Download or read book Aiken for Armageddon written by Jobie Shay Turner and published by . This book was released on 1997 with total page 228 pages. Available in PDF, EPUB and Kindle. Book excerpt: Constructed between November 1950 and March 1955, the Savannah River Site (SRS) nuclear production facility was a product of the Cold War and its accompanying arms race. The first Soviet atomic detonation in 1949 shook the foundations of American Cold War diplomacy. Although the diplomatic situation with the Soviets had never been amicable since the end of World War 2, the atomic bomb had provided a psychological edge for American policy makers. Worried about the military balance of power in the aftermath of the unanticipated Soviet test, President Harry S. Truman authorized research for construction of a hydrogen or fusion weapon. The program required a new nuclear weapons facility to produce the hydrogen isotope tritium in sufficient quantities to create a large stockpile of fusion weapons.

Book Nuclear Dawn

    Book Details:
  • Author : James P. Delgado
  • Publisher : Bloomsbury Publishing
  • Release : 2011-12-20
  • ISBN : 178096238X
  • Pages : 192 pages

Download or read book Nuclear Dawn written by James P. Delgado and published by Bloomsbury Publishing. This book was released on 2011-12-20 with total page 192 pages. Available in PDF, EPUB and Kindle. Book excerpt: At once fascinating and horrific, this book details the conception, development and impact of the atomic bombs infamously dropped over Hiroshima and Nagasaki in August 1945. The obliteration of Hiroshima and Nagasaki in August 1945 brought the world to a stand still.

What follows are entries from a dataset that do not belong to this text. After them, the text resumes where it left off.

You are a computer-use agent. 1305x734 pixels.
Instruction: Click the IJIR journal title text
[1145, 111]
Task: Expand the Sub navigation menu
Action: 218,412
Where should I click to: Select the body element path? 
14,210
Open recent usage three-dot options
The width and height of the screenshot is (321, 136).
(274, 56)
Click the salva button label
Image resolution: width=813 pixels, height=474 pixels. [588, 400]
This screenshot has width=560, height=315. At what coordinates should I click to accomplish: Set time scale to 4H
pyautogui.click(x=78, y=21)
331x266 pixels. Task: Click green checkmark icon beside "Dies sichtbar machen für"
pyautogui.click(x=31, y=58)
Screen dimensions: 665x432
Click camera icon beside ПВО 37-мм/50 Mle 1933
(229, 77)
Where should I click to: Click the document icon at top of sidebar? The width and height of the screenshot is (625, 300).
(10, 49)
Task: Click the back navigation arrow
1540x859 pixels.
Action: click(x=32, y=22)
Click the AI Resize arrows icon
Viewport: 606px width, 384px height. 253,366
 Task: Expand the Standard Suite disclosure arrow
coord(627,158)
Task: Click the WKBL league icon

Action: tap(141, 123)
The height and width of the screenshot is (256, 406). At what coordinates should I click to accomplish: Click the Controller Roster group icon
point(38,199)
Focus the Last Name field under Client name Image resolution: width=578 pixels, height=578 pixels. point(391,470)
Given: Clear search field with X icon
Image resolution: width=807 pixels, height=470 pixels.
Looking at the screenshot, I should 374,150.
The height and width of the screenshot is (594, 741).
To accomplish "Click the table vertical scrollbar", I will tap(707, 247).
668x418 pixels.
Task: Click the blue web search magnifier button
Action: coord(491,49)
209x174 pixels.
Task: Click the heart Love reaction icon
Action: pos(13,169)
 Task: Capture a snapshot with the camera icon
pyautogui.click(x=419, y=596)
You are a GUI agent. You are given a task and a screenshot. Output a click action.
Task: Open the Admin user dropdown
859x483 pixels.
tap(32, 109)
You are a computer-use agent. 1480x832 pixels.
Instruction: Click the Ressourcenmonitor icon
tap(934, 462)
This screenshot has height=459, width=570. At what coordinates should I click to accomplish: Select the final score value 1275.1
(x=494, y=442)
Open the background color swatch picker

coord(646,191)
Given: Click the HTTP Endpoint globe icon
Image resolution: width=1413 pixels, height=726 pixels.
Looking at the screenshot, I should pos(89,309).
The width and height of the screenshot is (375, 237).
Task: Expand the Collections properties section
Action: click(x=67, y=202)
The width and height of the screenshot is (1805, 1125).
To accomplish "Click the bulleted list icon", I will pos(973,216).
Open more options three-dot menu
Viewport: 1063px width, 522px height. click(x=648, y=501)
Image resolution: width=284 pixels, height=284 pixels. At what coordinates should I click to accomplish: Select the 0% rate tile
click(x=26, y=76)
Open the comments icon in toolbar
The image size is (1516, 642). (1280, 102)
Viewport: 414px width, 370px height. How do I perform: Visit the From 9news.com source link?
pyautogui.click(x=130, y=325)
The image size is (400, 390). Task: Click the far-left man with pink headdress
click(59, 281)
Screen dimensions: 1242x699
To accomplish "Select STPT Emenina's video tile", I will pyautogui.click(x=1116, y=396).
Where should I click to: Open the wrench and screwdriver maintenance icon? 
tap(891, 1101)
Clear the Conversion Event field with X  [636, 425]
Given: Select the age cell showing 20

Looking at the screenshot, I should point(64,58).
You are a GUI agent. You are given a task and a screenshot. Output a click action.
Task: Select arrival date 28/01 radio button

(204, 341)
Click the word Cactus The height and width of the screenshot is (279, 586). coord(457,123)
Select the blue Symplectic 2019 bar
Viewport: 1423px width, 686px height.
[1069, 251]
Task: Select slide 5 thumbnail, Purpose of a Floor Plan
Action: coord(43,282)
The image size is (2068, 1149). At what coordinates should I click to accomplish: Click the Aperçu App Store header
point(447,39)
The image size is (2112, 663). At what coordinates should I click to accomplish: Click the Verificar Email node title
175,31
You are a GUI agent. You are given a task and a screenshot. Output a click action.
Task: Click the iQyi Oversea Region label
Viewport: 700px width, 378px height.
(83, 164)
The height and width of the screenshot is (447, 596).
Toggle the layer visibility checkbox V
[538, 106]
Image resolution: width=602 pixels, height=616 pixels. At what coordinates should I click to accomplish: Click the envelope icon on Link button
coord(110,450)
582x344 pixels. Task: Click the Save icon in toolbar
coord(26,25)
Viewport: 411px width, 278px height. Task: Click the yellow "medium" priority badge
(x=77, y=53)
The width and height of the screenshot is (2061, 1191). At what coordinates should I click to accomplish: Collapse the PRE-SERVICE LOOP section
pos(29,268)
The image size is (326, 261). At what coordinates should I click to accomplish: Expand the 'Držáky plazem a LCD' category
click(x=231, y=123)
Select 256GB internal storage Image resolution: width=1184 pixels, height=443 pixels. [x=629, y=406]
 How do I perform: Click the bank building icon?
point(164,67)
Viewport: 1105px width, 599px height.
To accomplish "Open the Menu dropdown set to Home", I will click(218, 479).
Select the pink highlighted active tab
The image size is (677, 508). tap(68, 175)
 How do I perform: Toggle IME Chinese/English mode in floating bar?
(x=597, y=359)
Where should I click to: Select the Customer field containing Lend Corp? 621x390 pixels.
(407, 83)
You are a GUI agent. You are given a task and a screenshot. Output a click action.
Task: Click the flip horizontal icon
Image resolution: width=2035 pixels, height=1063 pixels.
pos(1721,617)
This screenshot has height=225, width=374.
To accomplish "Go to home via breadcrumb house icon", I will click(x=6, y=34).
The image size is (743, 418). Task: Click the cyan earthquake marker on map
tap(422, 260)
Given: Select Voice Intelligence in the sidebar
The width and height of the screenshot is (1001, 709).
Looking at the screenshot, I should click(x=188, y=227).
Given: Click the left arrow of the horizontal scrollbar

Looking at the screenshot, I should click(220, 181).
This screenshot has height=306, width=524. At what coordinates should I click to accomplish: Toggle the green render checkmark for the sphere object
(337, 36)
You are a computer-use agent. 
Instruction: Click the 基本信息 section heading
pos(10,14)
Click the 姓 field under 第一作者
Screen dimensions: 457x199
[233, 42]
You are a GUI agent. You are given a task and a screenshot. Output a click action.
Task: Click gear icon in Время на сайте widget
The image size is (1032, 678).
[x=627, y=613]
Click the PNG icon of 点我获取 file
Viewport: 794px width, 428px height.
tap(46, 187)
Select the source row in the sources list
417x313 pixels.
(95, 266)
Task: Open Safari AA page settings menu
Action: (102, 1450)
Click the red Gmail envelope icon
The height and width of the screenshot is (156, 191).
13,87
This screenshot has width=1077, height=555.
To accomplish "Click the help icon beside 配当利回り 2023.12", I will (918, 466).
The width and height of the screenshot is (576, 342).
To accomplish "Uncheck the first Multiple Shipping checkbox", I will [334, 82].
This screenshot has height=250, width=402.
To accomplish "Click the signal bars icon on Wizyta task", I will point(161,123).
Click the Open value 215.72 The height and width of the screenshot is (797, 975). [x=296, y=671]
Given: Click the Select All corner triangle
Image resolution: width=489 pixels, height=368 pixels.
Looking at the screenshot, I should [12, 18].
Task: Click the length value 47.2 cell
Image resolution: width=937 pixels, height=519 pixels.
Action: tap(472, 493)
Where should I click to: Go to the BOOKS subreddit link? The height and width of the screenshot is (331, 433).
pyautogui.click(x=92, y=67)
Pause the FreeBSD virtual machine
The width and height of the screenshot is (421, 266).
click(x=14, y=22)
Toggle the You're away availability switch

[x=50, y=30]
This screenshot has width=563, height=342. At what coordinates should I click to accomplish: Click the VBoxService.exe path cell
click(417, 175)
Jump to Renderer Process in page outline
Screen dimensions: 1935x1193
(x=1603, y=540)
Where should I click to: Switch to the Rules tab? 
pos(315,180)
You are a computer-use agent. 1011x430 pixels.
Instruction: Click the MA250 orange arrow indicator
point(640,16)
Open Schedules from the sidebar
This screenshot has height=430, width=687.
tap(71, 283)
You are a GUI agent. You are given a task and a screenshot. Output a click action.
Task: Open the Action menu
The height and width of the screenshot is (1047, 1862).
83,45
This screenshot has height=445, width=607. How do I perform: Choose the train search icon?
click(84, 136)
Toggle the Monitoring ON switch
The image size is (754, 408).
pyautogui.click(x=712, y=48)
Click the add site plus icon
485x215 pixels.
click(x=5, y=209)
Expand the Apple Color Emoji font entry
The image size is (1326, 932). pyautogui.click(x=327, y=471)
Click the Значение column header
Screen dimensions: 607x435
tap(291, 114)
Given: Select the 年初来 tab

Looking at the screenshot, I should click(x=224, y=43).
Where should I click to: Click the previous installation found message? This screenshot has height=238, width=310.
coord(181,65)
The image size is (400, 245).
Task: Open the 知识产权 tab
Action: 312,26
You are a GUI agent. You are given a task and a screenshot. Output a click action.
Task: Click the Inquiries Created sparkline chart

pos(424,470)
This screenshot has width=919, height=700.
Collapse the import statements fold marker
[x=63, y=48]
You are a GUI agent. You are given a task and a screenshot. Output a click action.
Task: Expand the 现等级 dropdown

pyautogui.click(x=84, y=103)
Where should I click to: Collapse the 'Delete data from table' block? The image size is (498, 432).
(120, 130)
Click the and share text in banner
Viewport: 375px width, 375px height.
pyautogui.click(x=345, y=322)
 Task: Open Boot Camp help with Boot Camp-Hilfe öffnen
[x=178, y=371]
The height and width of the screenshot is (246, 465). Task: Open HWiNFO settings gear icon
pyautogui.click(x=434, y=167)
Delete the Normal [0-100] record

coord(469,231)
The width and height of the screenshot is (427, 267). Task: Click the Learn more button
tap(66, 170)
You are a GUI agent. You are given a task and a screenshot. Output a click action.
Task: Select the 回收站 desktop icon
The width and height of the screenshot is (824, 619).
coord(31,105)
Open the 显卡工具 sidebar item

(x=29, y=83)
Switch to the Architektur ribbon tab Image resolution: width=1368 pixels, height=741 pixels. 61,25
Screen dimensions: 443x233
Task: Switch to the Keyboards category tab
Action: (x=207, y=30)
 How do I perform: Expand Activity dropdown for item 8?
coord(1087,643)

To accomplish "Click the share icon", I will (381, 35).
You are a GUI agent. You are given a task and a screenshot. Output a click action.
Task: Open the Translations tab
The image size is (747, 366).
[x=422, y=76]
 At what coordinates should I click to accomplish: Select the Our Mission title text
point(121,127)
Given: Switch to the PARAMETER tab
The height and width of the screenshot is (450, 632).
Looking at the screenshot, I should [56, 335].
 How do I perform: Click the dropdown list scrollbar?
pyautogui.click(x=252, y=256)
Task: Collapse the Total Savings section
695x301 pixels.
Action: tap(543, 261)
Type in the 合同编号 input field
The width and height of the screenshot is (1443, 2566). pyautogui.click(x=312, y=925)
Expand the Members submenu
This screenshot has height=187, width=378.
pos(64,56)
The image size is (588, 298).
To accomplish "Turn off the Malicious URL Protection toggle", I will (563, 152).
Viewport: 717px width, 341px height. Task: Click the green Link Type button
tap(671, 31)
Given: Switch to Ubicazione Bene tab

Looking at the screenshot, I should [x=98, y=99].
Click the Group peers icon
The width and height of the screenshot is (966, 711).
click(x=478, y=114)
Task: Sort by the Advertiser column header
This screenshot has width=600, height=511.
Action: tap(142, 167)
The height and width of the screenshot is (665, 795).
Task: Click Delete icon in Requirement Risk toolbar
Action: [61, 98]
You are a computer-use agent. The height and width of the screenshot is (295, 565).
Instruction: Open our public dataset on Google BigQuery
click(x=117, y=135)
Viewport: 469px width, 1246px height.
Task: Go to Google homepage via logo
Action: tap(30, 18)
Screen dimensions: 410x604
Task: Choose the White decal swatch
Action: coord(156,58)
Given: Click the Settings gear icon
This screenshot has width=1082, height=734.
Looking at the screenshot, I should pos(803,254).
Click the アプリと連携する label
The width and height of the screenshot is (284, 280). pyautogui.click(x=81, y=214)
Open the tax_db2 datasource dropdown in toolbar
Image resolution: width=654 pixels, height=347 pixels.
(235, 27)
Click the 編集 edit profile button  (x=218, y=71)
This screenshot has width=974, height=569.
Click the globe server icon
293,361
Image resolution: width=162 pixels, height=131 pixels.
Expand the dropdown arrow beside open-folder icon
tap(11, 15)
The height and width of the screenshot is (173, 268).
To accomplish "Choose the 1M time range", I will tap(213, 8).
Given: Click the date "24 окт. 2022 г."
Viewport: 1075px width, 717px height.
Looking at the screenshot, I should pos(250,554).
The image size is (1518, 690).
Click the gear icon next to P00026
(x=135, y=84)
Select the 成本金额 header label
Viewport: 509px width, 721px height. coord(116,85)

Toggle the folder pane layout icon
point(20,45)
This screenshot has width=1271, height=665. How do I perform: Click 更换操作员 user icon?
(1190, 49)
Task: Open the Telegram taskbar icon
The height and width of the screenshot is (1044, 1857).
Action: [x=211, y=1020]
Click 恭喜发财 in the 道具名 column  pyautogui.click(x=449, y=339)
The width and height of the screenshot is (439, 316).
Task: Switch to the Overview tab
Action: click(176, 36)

This unimaginable shock confirmed to the world that the race to develop a working atomic weapon during World War II had been won by the American-led international effort. Horrific and controversial even today, these first uses of the atomic bomb had intense ramifications not only on the continued development of the bomb, but also on politics and popular culture. As well as the technological development, historian James Delgado also examines how the US Army Air Force had to develop the capacity to deliver the weapons, and examines the sites where development and testing took place, in order to give a comprehensive history of the dawning of the nuclear age.

Book Atomic Accidents

    Book Details:
  • Author : James Maheffey
  • Publisher : Simon and Schuster
  • Release : 2021-08-31
  • ISBN : 1639360107
  • Pages : 464 pages

Download or read book Atomic Accidents written by James Maheffey and published by Simon and Schuster. This book was released on 2021-08-31 with total page 464 pages. Available in PDF, EPUB and Kindle. Book excerpt: From the moment radiation was discovered in the late nineteenth century, nuclear science has had a rich history of innovative scientific exploration and discovery, coupled with mistakes, accidents, and downright disasters. Mahaffey, a long-time advocate of continued nuclear research and nuclear energy, looks at each incident in turn and analyzes what happened and why, often discovering where scientists went wrong when analyzing past meltdowns.Every incident has lead to new facets in understanding about the mighty atom—and Mahaffey puts forth what the future should be for this final frontier of science that still holds so much promise.